School in Boston, Massachusetts, US

Salter School is a for-profit vocational school in Malden. It is operated as a component of the Premier Education Group. Salter School grew from the Salter Secretarial School established in Massachusetts in 1937. As its academic and business reputation grew, the Salter School moved locations and removed "secretarial" from the title in 1981. Salter School also introduced expanded career programs.

In 1984 and 1985, the Salter School established two accredited career training programs. In 1995, the Salter School added its Medical Assistant program. In 2000, Medical Billing and Coding (Health Claims Specialist). It later added Massage Therapy, Paralegal and additional programs. Salter School also added new campuses and a sister college called Salter College. In the late 2010s, all of the campuses except the Malden campus closed following multiple million-dollar settlements related to allegations that the Premier Education Group misled students. A 2019 settlement with the Massachusetts Attorney General prohibits the school from enrolling students in Massachusetts and will close all of the remaining campuses by the end of 2019.

== Controversies ==
In 2014, the Massachusetts Attorney General brought claims against the Salter School alleging deceptive enrollment tactics. An investigation by the state government found that Salter had engaged in dubious marketing tactics and false promises to lure students into its health-related training programs. Salter, together with its sister college Salter College, settled the claims in 2014 for $3.75 million.

Two years later, Premier Education Group settled a complaint filed by the Massachusetts Department of Professional Licensure alleging that the company "published misleading graduate job placement statistics, employed instructors whose qualifications had not been approved by DPL, and used misleading and high-pressure tactics in recruits new students." The company settled for $150,000 and its Tewksbury location was prevented from admitting students for six months but it did not admit wrongdoing.

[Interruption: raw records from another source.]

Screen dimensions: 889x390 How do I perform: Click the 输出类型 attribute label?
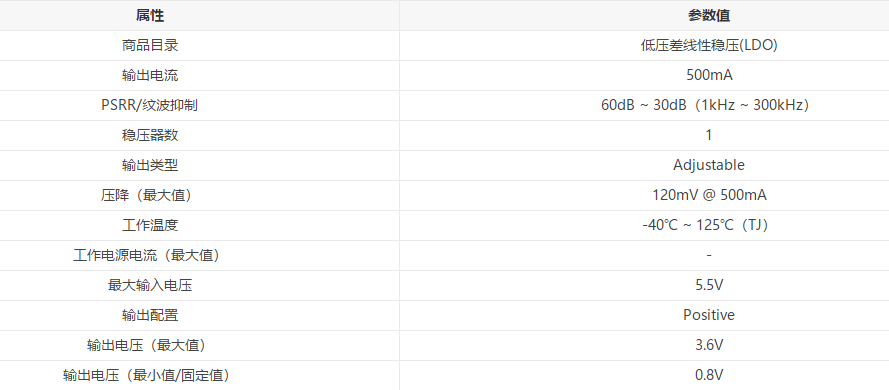coord(150,166)
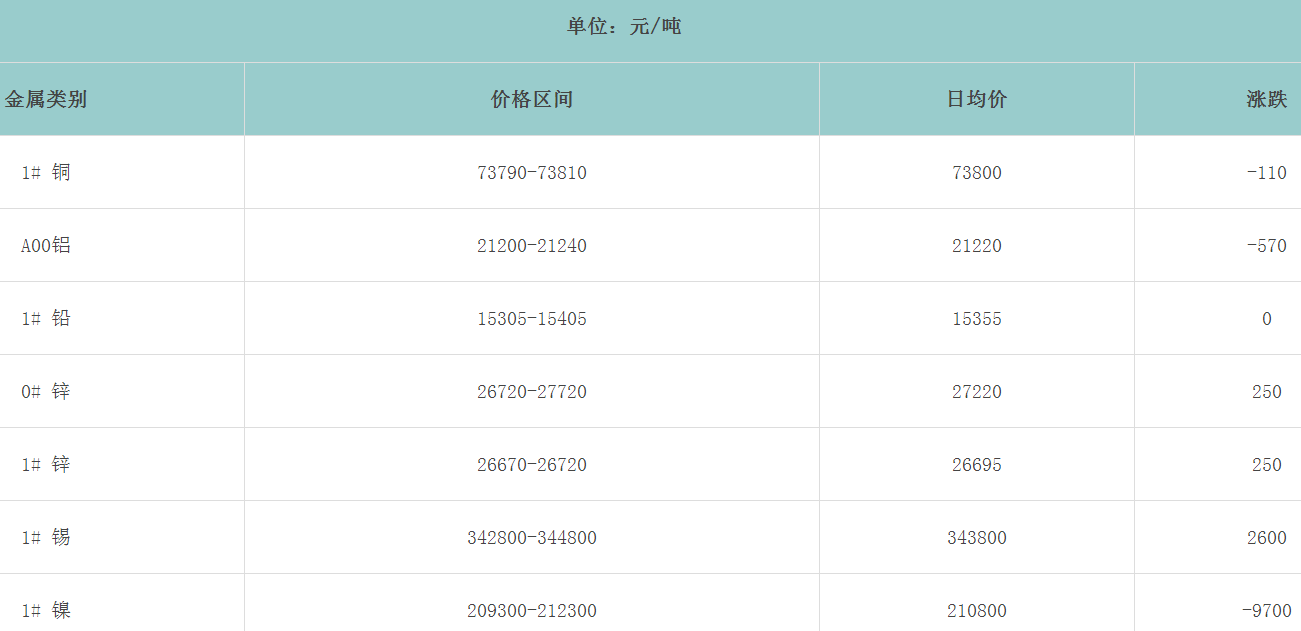This screenshot has height=631, width=1301.
Task: Click the 1# 铜 metal name link
Action: pos(46,172)
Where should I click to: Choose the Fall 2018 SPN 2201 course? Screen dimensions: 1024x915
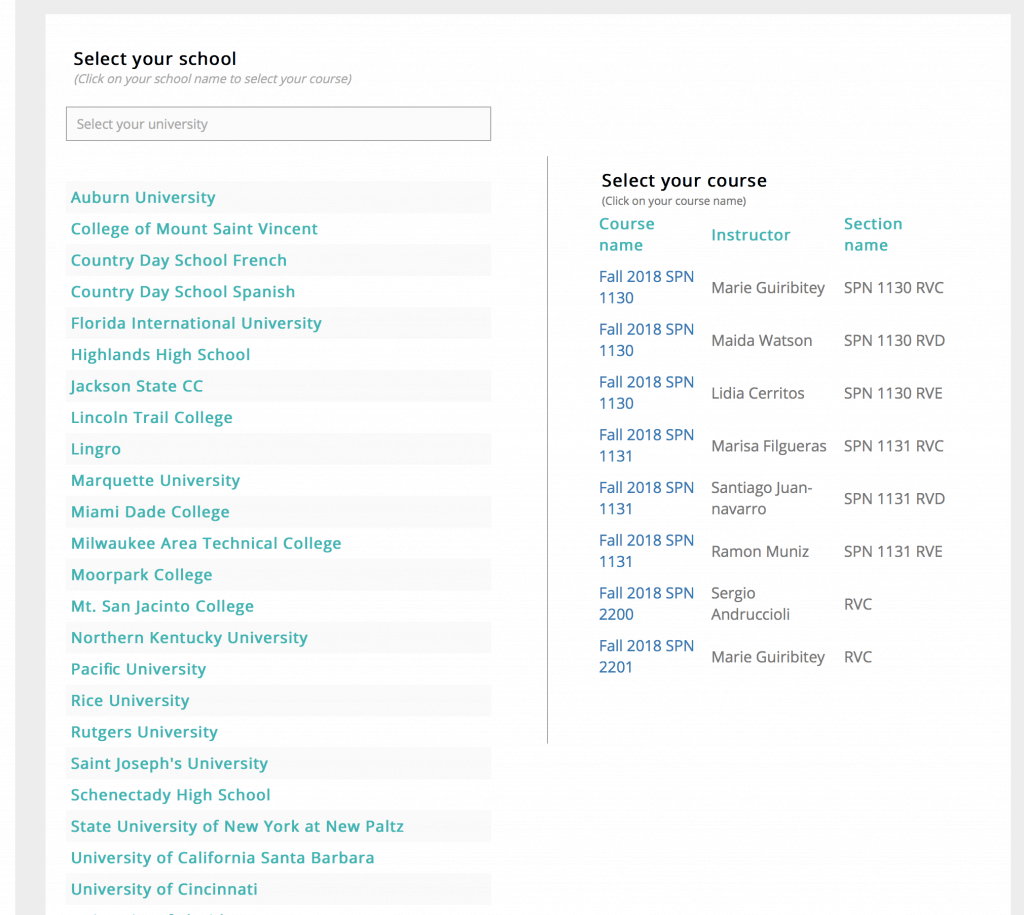[646, 657]
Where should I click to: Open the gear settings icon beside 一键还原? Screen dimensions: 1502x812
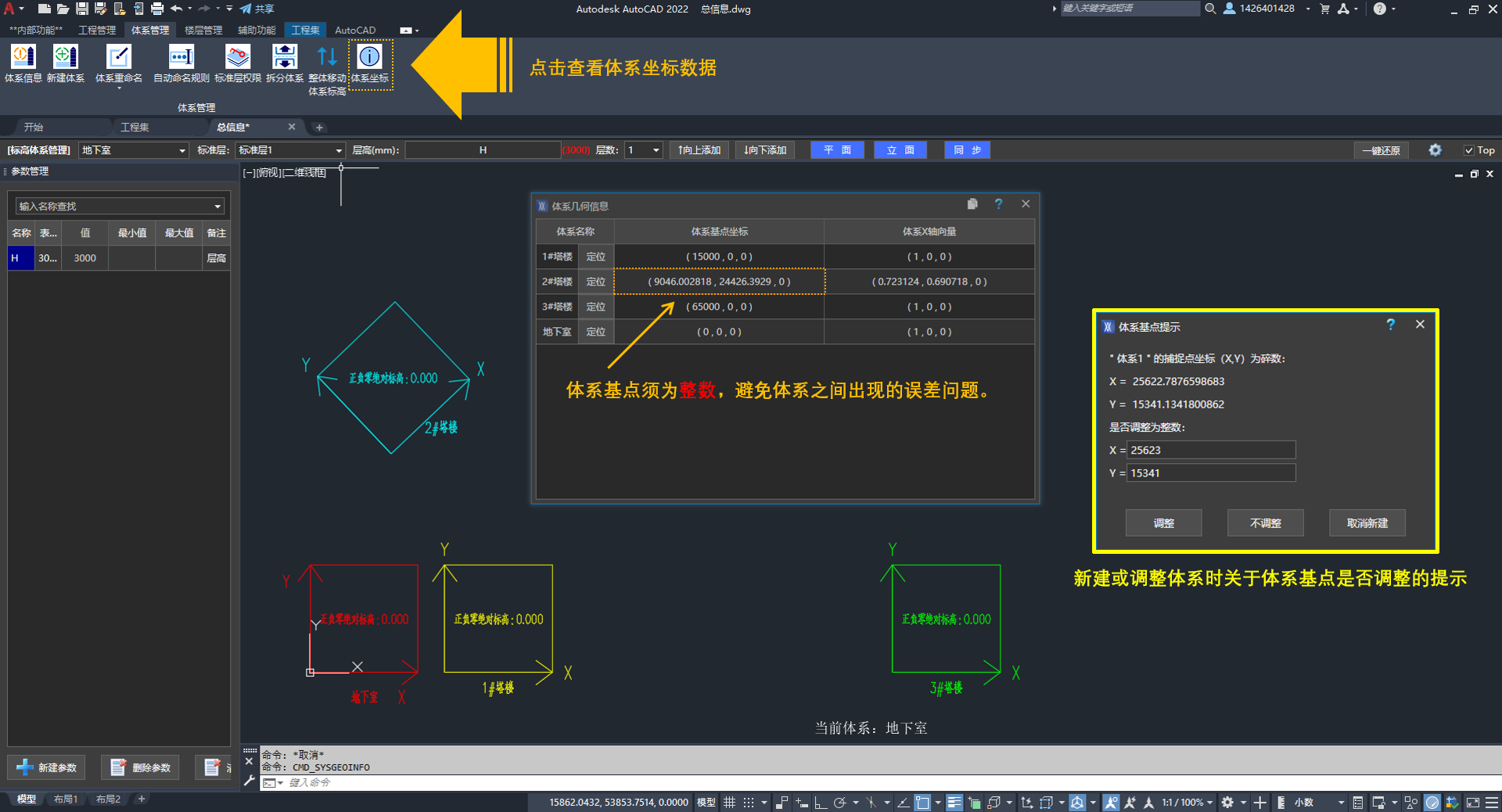point(1435,150)
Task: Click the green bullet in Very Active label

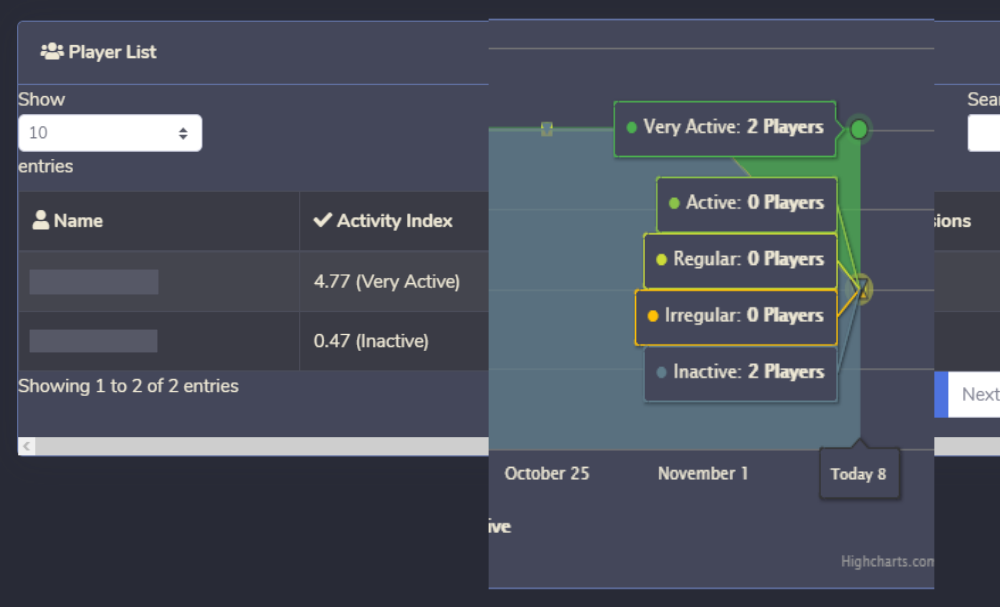Action: (x=631, y=127)
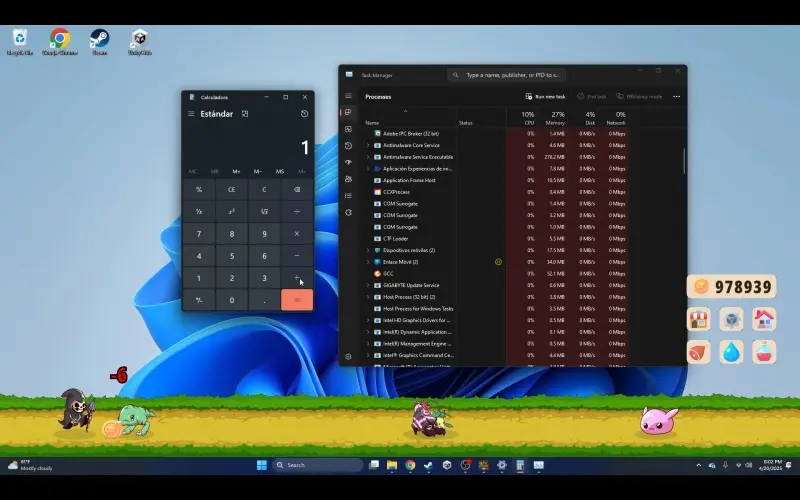The image size is (800, 500).
Task: Click the blue water drop game icon
Action: coord(731,352)

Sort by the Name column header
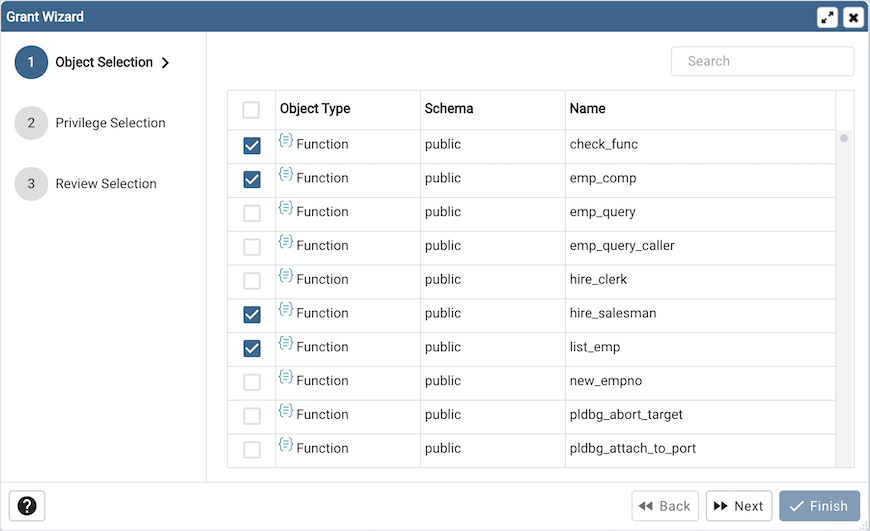(587, 109)
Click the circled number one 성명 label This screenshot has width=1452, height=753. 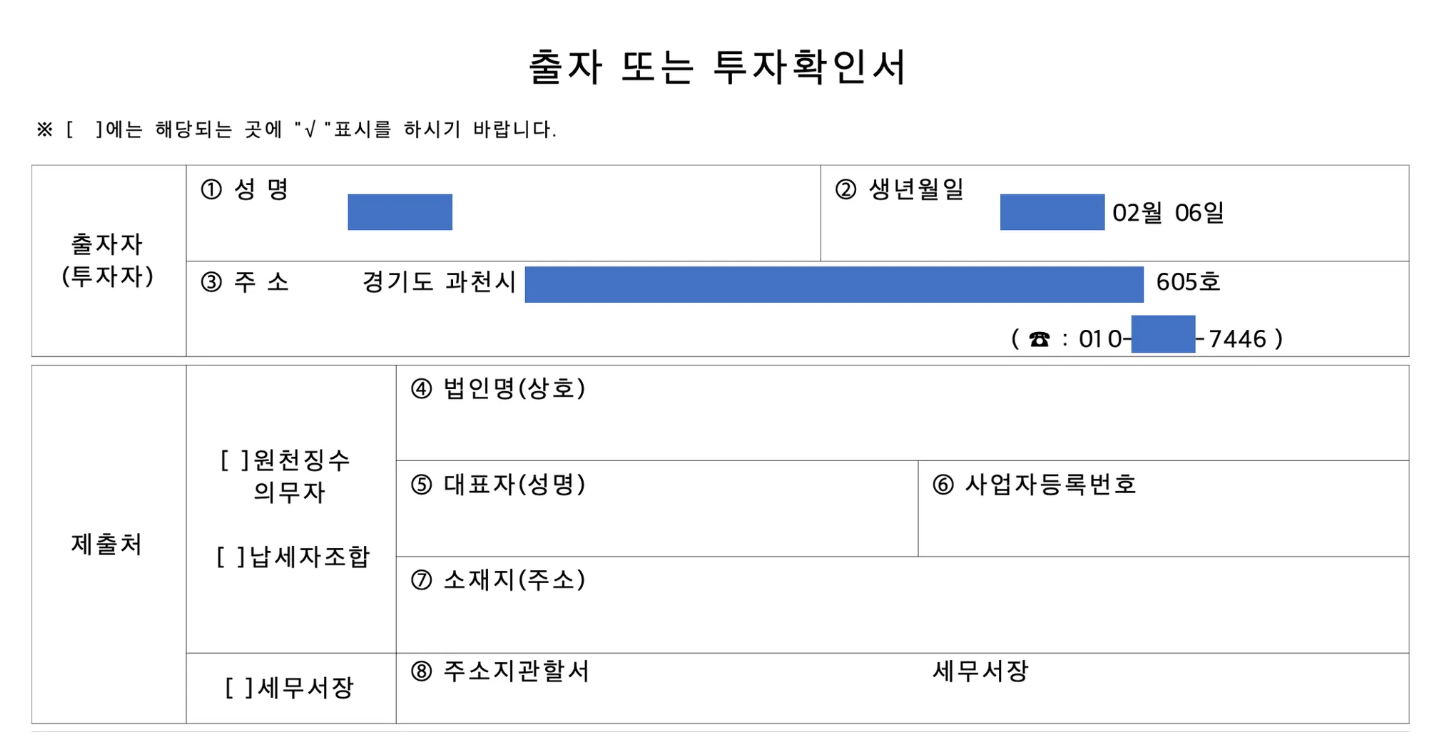pyautogui.click(x=245, y=190)
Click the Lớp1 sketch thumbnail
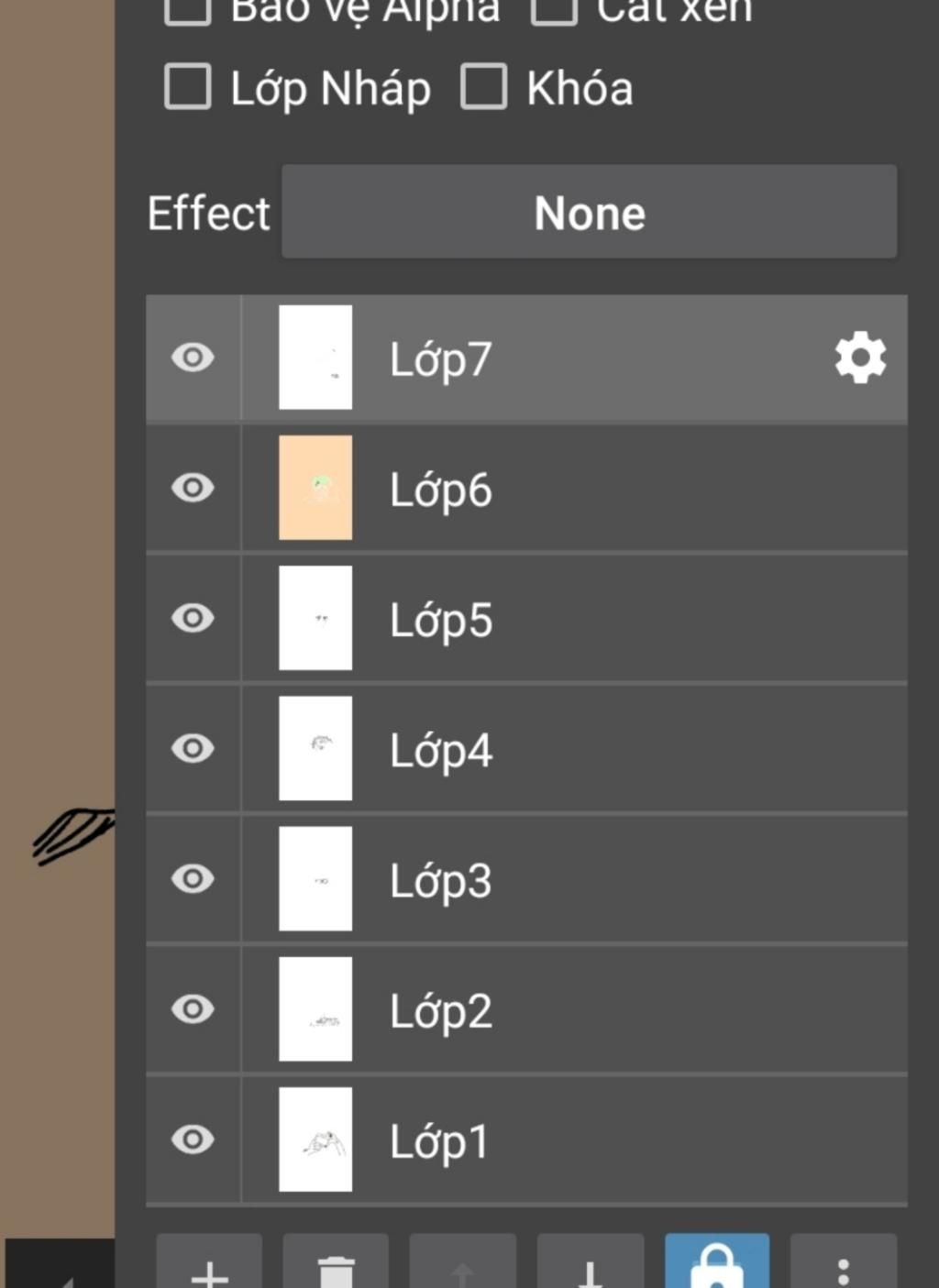 coord(315,1139)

In 2019, the company was again charged by the state Attorney General for misleading students. The company settled for $1.6 million, can no longer enroll students in Massachusetts, and will shut down its two remaining campuses by the end of the year.

== Campus locations ==
- Fall River, Massachusetts closed
- Malden, Massachusetts, closing by end of 2019
- New Bedford, Massachusetts closed
- Tewksbury, Massachusetts closed
- West Boylston, closing by end of 2019

== Accreditation ==
Salter School is accredited by the Accrediting Council for Independent Colleges and Schools (ACICS).